As a parent, you already know how quickly kids grow. And one thing you can count on is that it’s only going to speed up. Meanwhile, not only does your home stay the same size, but it also takes the brunt of the wear and tear that comes with growing pains. So there’s probably a good chance that at some point before you move out of your current home, you’ll get some work done to it. It could be for repairs, to update the look of your home, to accommodate your growing family, to increase the resale value of your home or it could be all of the above. There are many reasons why parents decide on a home reno project but one thing they all have in common is the desire to save money where they can when doing it. The tips in this post can help you do just that: save money on your home renovations.
First Things First – Plan!
And by plan, we mean budget. You need to know how much you have available for your home reno project, to the nickel if possible, and to be disciplined enough not to go over budget. It’s easy to get swept up in the moment and make purchases you don’t need to when it comes to upgrading/updating your home.
You’ll also want to put aside a portion of that budget for an emergency fund. There’s always the chance that you might end up having to pay for emergency repairs, for dinners out and maybe even a hotel stay. The rule of thumb is 10% of your budget but how much you’ll need could very well depend on the size of the job and the type of work being done. For bigger, more complicated projects like kitchen upgrades, you might want to put more away in reserve.
Once you have a ceiling, it’s a good idea to sit down and write down all your costs. This will show you where you’re spending your money and possible reductions you can make.
Or, as This Old House puts it, “Increase Efficiency, Not Size”. Which is basically to say that you don’t necessarily need to take out walls or add an extension to your home to give you more space. For example, look for ways to increase storage space by adding racks to cabinets and closets.
We also recommend focusing on one area of the home at a time. This will help you stay on budget, give you time to save more money, and reduce your stress!
Look for Sales, Discounts and Rebates
If you wait to make summer purchases in winter and winter purchases in the summer, you may find better deals. The same goes for contractors and installers. Booking work in the winter when contract work is notoriously slow could give you leverage to negotiate a better rate.
If you’re a member of a warehouse club, you may have discounts available to you for home renovations through your membership. Sam’s Club members, for example, get a 10% discount on home renos through Home Install Experts.
You can also check the “used” section of the stores you’re shopping at. You may be able to find materials in practically-new condition for a fraction of the price.

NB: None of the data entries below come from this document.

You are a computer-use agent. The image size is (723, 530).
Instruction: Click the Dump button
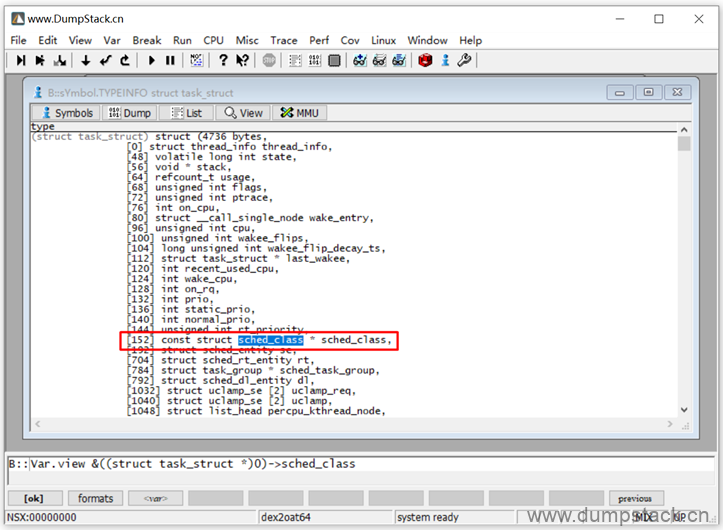(x=129, y=113)
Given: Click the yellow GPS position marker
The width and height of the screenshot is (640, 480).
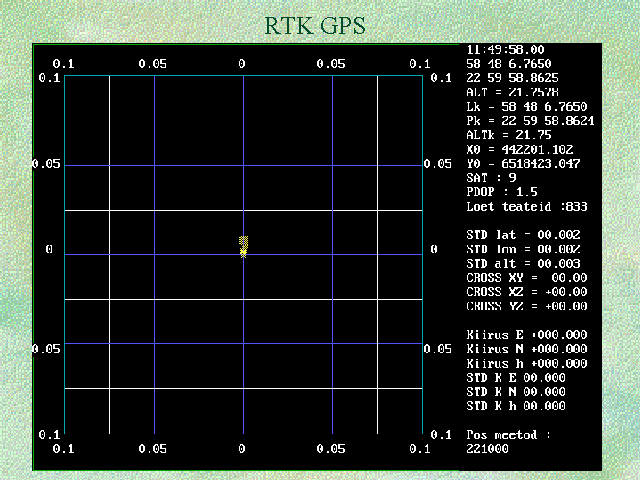Looking at the screenshot, I should (x=243, y=252).
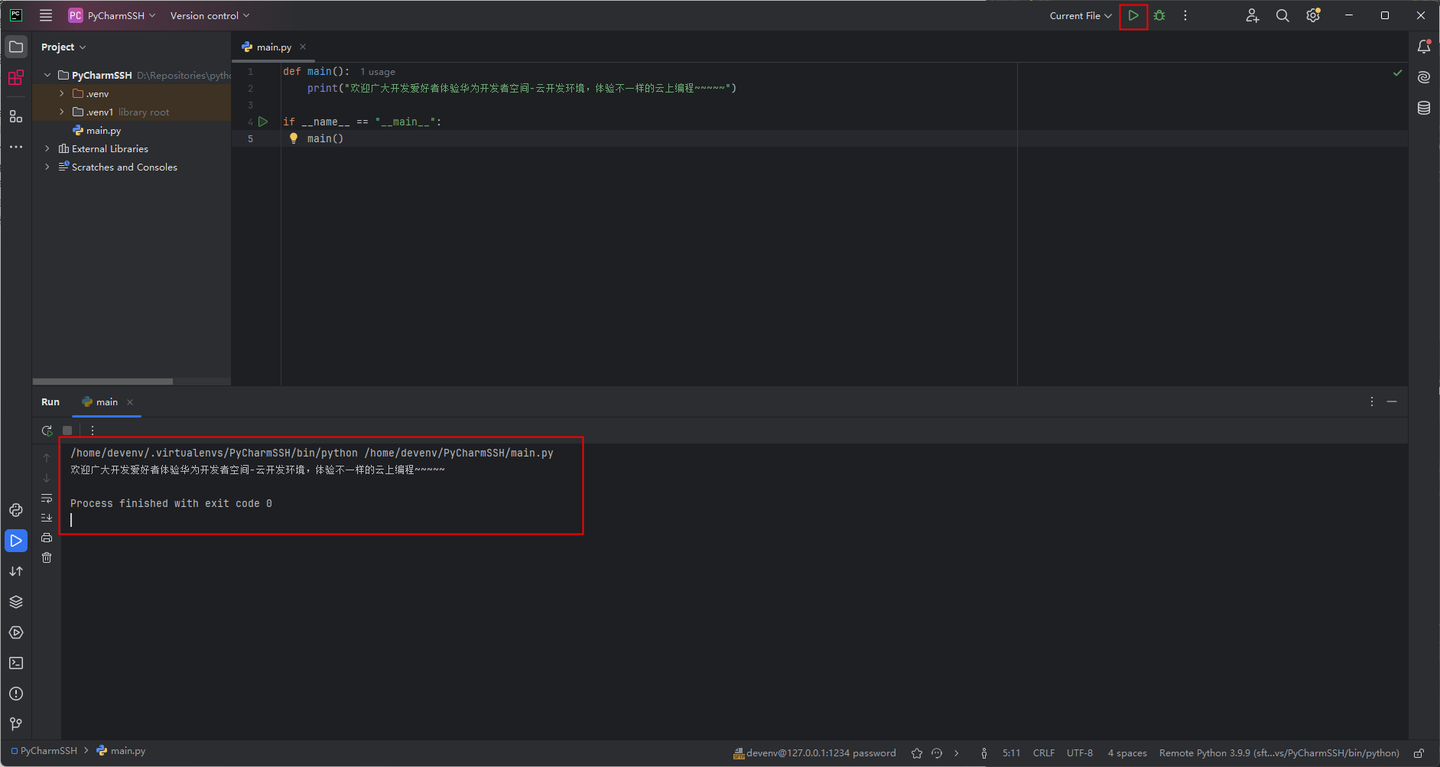Click the Run button in the toolbar
The height and width of the screenshot is (767, 1440).
[x=1133, y=15]
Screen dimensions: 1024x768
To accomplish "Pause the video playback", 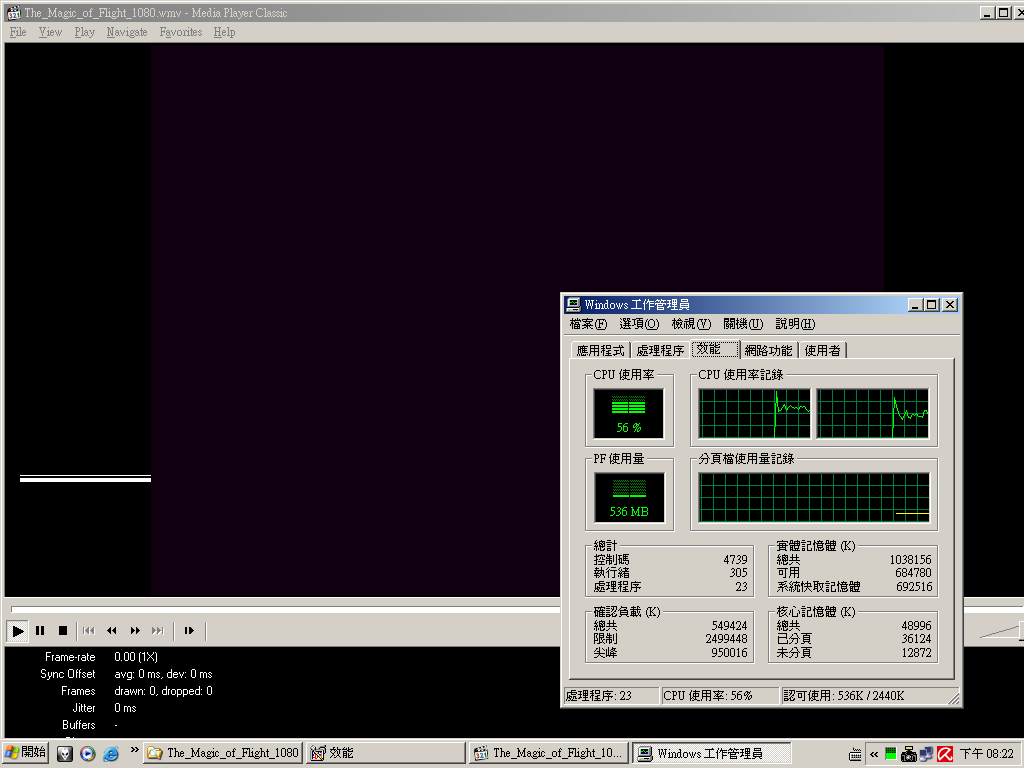I will click(40, 631).
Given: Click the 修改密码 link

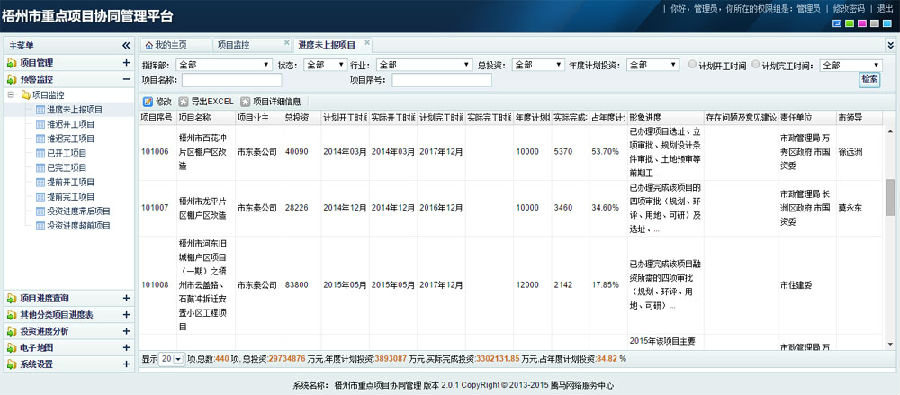Looking at the screenshot, I should point(848,9).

Finally, if you’re shopping for appliances, find out if there are any manufacturer rebates or financial incentives being offered by the federal government and/or your local government for buying “energy-efficient” models by visiting the Database of State Incentives for Renewables & Efficiency (DSIRE) website.
Spend Your Money Wisely
What’s most important in a home is different for everybody so deciding when to scrimp and when to splurge is up to your personal taste. However, it’s a good idea to spend the extra money on quality products for things that get a lot of use. Think countertops, floors, toilets, cabinet doors, faucets, etc. Not only will you want them to last longer, but these items also tend to get noticed by guests and potential homebuyers. If you are on a budget, start with the areas that see the most usage.
Do What You Can
You might think that because you watch home improvement shows on TV or online that it’s as easy as following along. Nothing can be further from the truth. Trying to do-it-yourself may end up costing you more money in emergency repairs. If you have done construction before, great. If you haven’t, you may still be able to reduce labor costs by starting with smaller projects that are meant to be done by homeowners or doing things that don’t require experience like renting a truck to haul your trash to the dump yourself.